YouTubeのコメント欄や動画投稿者が各動画ごとに作成する「概要欄」をみてみれば、青色で表示される「タイムスタンプ」を簡単に見つけることができるだろう。タイムスタンプを押せば、そのシーンまで動画をスキップしたり、なんどもその瞬間にもどったりすることができる。

「ゴールシーン 11:02 11:02 11:02」というふうに、他者がそのタイムスタンプを押しやすくするためにわざわざ同じスタンプを2つ、3つと配置してあるものも少なくない。「歌ってみた」や複数の歌を歌う「歌枠」などでは、曲のサビや個人的に好きな箇所が示されたり、「セトリ(セットリスト=歌った曲一覧)」をタイムスタンプとともに載せるコメントもあったりする。ほかにも、「買ってよかったもの〇選」形動画では、買ってよかったものをタイムスタンプで瞬時に確認できたりする。チャプターのようだ。
タイムスタンプは、多くの人にすでに馴染み深いものとなっているだろう。

サッカーのダイジェスト動画を私はよく見る。ちなみに、サッカーのダイジェスト動画には大きく分けて3種類あると思っている。第1に、その試合全体の要所をすべて詰め込んだものだ。ゴールシーンはもちろんのこと、その試合中のシュートやファインプレー、試合の局面を変えたワンプレーなど、その試合の見どころを全体的に把握することができる。動画時間も5分から10分以上のものが多い。

第2に、特定の選手を軸にしてハイライトを編集した動画がある。これは試合全体を見通すというよりも、海外で活躍する日本人選手や有名・人気選手のプレーに焦点をあてており、その個人のタッチ集が集められている。なお、多くの場合はタッチ集と、試合のゴールシーンや大きなファウル等の組み合わせで構成されている。この形式も、おおむね5分以上の動画だ。

最後に、ゴールシーンや名場面のみを切り抜いた動画がある。このタイプの動画では、試合を決定づけたゴールや、後世に語り継がれるようなファインゴールなどを見ることができる。1つのゴールシーンについて、その起点となったディフェンスやパス、ドリブル、スルーパスも含めてみることができる。この形式は、1分から2分程度の動画となっている。
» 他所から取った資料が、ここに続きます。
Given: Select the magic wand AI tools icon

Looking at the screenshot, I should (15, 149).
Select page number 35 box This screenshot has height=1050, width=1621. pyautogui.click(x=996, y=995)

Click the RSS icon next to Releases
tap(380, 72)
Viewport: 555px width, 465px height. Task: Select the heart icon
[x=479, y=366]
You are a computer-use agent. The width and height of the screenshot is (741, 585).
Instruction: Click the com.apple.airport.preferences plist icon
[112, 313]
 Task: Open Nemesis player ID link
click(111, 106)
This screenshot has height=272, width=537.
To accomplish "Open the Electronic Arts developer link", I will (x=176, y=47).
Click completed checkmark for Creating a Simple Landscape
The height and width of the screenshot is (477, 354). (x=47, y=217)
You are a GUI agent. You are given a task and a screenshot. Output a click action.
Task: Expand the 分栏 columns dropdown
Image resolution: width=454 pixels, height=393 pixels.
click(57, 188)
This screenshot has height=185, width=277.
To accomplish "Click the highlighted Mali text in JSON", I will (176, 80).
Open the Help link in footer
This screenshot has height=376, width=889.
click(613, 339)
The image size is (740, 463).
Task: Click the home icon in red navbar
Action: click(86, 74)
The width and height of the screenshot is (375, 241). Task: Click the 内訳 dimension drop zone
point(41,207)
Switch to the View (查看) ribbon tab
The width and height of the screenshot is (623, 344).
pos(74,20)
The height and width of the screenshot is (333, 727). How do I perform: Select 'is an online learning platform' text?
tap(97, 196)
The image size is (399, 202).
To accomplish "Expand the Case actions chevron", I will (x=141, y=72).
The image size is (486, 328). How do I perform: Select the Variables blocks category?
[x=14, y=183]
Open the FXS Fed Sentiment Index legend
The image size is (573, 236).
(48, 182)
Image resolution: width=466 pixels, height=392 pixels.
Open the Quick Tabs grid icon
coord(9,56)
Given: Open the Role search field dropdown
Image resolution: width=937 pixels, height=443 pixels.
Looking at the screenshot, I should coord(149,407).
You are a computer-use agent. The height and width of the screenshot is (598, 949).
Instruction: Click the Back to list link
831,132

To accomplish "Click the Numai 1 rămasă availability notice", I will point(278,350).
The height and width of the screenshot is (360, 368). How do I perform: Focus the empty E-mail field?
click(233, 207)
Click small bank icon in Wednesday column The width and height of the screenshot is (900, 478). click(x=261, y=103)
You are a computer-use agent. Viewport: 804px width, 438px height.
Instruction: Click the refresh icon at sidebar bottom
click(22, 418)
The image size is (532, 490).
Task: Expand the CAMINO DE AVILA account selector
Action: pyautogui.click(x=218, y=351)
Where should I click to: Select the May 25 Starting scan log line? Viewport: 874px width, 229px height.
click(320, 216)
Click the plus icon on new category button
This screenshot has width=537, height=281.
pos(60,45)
もう少しだけ話をわき道にそらせば、この3つ目の形式には、さらにその構成において特徴がある。基本的には以下のような流れで映像が流れる。

①起点となったディフェンスやパス、ドリブル、スルーパスを含む、ゴールシーン。通常速度の動画であり、ゴールを決めた後のゴールパフォーマンスや相手チーム選手のリアクションなども映されたりする。

②その後、別角度のカメラから、ゴールシーンを撮影した動画に切り替わる。ここでは起点となったプレーは省略され、ゴール直前のスルーパスやドリブル、シュートシーンから開始される。なお、これも通常速度だ。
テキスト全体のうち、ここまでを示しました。